Holocaust-Streit: Visegrad-Gipfel in Israel abgesagt

Der tschechische Regierungschef Andrej Babis
Polen sagte wegen Vorwurf der Kollaboration mit dem NS-Regime ab. Laut Tschechien nun bilaterale Gespräche.

Der ursprünglich für Dienstag geplante Gipfel der Visegrad-Gruppe und Israels in Jerusalem findet nach der Absage Polens nicht statt. Das sagte der tschechische Ministerpräsident Andrej Babis am Montag nach Angaben der Agentur CTK in Prag. Der Gipfel werde unter Umständen zu einem späteren Zeitpunkt in der zweiten Jahreshälfte nachgeholt, wenn Tschechien den Vorsitz der Visegrad-Gruppe übernimmt.

Polen hatte nach Äußerungen des neuernannten israelischen Außenministers Israel Katz seine Teilnahme am Gipfel der Visegrad-Staaten in Israel abgesagt. Hintergrund ist ein Streit zwischen beiden Ländern, ob Polen während des Zweiten Weltkrieges mit den NS-Besatzern kollaboriert haben.

Pellegrini und Orban bereits vor Ort

In Israel sollen nun ausschließlich bilaterale Gespräche stattfinden. Der slowakische Regierungschef Peter Pellegrini und Ungarns Ministerpräsident Viktor Orban seien bereits vor Ort, sagte Babis. Ein Sprecher des israelischen Außenministeriums bestätigte die bilateralen Treffen.

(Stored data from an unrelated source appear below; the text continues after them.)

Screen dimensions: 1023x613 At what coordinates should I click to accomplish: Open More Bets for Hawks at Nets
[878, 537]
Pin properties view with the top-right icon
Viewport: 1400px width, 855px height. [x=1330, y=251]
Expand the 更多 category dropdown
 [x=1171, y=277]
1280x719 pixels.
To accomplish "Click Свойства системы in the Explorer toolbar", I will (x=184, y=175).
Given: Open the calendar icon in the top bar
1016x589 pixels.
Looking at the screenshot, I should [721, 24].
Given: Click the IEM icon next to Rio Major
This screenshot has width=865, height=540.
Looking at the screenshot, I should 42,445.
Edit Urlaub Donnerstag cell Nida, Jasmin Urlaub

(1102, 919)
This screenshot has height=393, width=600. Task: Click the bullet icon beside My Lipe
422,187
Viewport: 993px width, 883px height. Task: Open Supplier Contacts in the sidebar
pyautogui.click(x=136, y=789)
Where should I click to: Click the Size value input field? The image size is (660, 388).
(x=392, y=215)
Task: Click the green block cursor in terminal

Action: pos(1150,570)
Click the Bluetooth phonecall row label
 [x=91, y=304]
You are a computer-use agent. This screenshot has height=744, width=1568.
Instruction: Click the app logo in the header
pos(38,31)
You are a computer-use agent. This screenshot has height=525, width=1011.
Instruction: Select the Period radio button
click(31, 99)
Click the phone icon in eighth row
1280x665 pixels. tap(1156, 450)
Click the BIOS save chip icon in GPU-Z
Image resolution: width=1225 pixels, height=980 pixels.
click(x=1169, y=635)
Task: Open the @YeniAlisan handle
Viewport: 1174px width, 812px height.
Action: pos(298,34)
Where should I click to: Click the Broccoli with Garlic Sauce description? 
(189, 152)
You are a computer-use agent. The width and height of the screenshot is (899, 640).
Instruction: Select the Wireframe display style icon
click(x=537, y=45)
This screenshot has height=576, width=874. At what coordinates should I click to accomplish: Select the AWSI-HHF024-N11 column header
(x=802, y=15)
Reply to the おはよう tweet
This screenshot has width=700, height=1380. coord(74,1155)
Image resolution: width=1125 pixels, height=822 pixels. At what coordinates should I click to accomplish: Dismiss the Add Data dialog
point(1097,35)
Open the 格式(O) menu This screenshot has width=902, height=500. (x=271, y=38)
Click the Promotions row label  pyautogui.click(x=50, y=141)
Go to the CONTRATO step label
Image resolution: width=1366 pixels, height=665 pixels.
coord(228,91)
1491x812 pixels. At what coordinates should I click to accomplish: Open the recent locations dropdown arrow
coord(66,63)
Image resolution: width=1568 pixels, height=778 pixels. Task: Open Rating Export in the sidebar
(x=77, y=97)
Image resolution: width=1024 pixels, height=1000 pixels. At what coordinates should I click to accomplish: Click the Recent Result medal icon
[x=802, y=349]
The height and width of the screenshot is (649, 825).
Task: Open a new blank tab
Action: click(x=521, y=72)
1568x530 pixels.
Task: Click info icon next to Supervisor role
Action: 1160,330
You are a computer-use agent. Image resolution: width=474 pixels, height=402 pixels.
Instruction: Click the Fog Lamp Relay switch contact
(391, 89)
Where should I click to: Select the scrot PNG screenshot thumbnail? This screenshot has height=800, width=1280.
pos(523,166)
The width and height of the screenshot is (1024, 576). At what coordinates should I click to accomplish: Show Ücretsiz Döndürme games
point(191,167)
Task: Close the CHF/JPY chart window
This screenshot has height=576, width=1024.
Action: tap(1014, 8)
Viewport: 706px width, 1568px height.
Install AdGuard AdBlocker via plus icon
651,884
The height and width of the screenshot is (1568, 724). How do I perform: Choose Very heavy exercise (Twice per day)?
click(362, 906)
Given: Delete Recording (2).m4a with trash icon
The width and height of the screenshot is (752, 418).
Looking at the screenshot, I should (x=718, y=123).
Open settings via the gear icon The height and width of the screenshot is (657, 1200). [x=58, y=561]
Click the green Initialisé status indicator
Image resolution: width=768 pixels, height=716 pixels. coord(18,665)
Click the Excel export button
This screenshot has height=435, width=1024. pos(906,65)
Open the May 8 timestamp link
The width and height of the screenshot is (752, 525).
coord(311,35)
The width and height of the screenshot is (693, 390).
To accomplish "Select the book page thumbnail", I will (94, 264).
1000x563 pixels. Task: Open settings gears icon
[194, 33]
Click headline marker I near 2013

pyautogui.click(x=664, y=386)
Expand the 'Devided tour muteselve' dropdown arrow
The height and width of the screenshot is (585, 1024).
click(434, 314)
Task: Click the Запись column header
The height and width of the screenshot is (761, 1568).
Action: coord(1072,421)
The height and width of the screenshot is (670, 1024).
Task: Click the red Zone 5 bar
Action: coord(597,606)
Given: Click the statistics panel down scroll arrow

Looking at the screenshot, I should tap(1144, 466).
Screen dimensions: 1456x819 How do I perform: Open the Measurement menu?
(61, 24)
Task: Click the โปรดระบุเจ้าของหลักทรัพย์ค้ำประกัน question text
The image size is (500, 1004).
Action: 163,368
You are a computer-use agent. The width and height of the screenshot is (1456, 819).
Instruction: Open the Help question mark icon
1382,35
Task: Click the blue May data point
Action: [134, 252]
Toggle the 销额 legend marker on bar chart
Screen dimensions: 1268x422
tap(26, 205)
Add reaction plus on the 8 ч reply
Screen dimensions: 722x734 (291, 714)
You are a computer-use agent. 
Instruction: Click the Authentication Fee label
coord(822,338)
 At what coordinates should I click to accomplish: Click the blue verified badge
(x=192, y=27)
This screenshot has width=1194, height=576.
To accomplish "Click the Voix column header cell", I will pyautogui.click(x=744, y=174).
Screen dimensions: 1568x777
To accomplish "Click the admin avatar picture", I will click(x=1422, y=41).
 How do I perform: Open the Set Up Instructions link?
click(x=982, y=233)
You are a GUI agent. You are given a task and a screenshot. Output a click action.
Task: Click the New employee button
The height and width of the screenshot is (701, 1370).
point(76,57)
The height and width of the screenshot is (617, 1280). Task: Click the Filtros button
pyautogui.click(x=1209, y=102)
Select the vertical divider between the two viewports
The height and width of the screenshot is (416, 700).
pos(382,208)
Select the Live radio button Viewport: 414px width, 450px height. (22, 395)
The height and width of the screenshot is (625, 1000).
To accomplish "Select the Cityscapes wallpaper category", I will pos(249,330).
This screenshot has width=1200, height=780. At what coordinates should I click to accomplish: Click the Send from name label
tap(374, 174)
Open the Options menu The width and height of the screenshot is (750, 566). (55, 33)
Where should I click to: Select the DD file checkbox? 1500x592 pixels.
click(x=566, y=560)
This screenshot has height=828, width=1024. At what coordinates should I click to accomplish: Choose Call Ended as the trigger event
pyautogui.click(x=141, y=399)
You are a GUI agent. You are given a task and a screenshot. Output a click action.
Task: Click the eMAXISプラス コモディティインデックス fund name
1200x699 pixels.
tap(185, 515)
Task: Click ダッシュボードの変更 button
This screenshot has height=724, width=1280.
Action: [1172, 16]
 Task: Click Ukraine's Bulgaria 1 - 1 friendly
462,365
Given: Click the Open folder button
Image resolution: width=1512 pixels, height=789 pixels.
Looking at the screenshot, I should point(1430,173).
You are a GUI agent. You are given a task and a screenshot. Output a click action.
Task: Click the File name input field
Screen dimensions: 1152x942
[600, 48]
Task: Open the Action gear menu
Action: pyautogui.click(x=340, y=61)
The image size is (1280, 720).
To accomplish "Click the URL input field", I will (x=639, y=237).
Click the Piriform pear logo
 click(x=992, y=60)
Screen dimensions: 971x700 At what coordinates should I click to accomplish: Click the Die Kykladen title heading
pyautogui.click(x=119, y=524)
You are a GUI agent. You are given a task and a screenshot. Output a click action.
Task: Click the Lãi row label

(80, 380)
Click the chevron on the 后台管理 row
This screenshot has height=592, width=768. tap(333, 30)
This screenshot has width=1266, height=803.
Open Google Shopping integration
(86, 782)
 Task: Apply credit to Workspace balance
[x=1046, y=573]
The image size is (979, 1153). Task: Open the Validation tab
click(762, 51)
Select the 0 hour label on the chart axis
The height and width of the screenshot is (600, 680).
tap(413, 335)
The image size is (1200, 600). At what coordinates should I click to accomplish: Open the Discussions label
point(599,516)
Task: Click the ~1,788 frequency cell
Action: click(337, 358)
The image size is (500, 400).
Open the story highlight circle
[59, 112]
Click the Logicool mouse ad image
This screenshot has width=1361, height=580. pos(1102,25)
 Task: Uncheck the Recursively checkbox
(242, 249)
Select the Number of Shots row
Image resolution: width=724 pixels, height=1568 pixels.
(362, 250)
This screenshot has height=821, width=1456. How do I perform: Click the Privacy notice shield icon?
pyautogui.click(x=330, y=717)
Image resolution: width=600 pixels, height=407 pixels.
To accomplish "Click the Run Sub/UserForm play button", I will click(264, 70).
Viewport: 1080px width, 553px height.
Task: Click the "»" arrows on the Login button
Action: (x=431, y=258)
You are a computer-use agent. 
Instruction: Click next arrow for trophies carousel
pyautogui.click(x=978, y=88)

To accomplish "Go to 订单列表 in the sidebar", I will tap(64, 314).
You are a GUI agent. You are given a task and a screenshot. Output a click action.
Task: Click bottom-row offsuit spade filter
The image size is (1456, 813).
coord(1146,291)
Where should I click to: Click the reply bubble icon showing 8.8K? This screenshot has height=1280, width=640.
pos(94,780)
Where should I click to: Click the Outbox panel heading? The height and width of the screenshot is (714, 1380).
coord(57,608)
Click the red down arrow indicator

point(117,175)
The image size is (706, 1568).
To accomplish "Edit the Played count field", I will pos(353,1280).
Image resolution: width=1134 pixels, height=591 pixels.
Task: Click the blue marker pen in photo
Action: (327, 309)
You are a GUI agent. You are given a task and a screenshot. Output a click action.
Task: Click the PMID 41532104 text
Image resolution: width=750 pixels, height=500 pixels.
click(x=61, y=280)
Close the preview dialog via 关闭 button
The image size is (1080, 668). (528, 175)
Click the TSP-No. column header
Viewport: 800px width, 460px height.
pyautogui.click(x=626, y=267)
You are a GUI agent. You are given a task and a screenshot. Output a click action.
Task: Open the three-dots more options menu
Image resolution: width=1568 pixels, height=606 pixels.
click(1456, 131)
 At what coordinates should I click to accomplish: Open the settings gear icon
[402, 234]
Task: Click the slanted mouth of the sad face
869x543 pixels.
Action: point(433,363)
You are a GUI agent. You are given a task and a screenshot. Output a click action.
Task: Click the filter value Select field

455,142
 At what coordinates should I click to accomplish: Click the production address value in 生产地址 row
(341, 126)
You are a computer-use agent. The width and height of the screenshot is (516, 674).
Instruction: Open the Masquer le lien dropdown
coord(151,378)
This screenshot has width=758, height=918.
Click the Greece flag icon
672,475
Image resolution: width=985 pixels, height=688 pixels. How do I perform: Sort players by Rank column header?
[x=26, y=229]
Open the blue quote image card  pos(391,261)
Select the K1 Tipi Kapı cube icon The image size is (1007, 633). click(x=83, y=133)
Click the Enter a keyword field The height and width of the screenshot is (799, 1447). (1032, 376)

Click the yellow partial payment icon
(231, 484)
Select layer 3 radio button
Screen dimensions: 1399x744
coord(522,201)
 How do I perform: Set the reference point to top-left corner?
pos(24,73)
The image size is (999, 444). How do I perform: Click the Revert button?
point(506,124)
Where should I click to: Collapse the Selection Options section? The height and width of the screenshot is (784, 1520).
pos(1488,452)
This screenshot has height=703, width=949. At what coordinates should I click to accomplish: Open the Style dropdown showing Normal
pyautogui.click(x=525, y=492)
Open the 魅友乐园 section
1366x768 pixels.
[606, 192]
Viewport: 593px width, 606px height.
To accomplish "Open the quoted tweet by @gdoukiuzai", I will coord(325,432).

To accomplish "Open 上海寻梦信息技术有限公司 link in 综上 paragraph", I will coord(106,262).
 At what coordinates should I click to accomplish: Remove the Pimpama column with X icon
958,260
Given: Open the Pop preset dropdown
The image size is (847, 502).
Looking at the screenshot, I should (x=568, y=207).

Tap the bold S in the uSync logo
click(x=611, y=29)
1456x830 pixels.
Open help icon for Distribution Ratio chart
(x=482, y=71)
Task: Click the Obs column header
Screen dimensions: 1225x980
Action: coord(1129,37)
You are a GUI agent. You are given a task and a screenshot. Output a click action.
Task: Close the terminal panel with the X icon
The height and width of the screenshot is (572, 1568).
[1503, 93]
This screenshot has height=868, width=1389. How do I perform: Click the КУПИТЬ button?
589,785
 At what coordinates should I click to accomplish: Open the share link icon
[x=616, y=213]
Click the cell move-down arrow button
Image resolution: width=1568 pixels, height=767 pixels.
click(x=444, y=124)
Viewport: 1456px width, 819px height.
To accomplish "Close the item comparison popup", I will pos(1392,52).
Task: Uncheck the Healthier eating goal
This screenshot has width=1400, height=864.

Zu den Visegrad-Staaten gehören neben Polen auch Tschechien, Ungarn und die Slowakei.

Polens Regierungschef Mateusz Morawiecki hatte seinen Besuch für das Visegrad-Treffen bereits zuvor kurzfristig abgesagt. Vorausgegangen war ein Streit über israelische Berichte zu Aussagen des israelischen Ministerpräsidenten Benjamin Netanyahu zur Kollaboration von Polen mit Nationalsozialisten.

Mit dem Überfall Deutschlands auf Polen am 1. September 1939 hatte der Zweite Weltkrieg begonnen. Seit knapp einem Jahr gilt in Polen ein neues Gesetz, das es unter Geldstrafe stellt, der polnischen Nation eine Verantwortung für die von Nazi-Deutschland begangenen Verbrechen zuzuschreiben. Morawiecki hob hervor, die "historische Wahrheit" sei für Polen fundamental.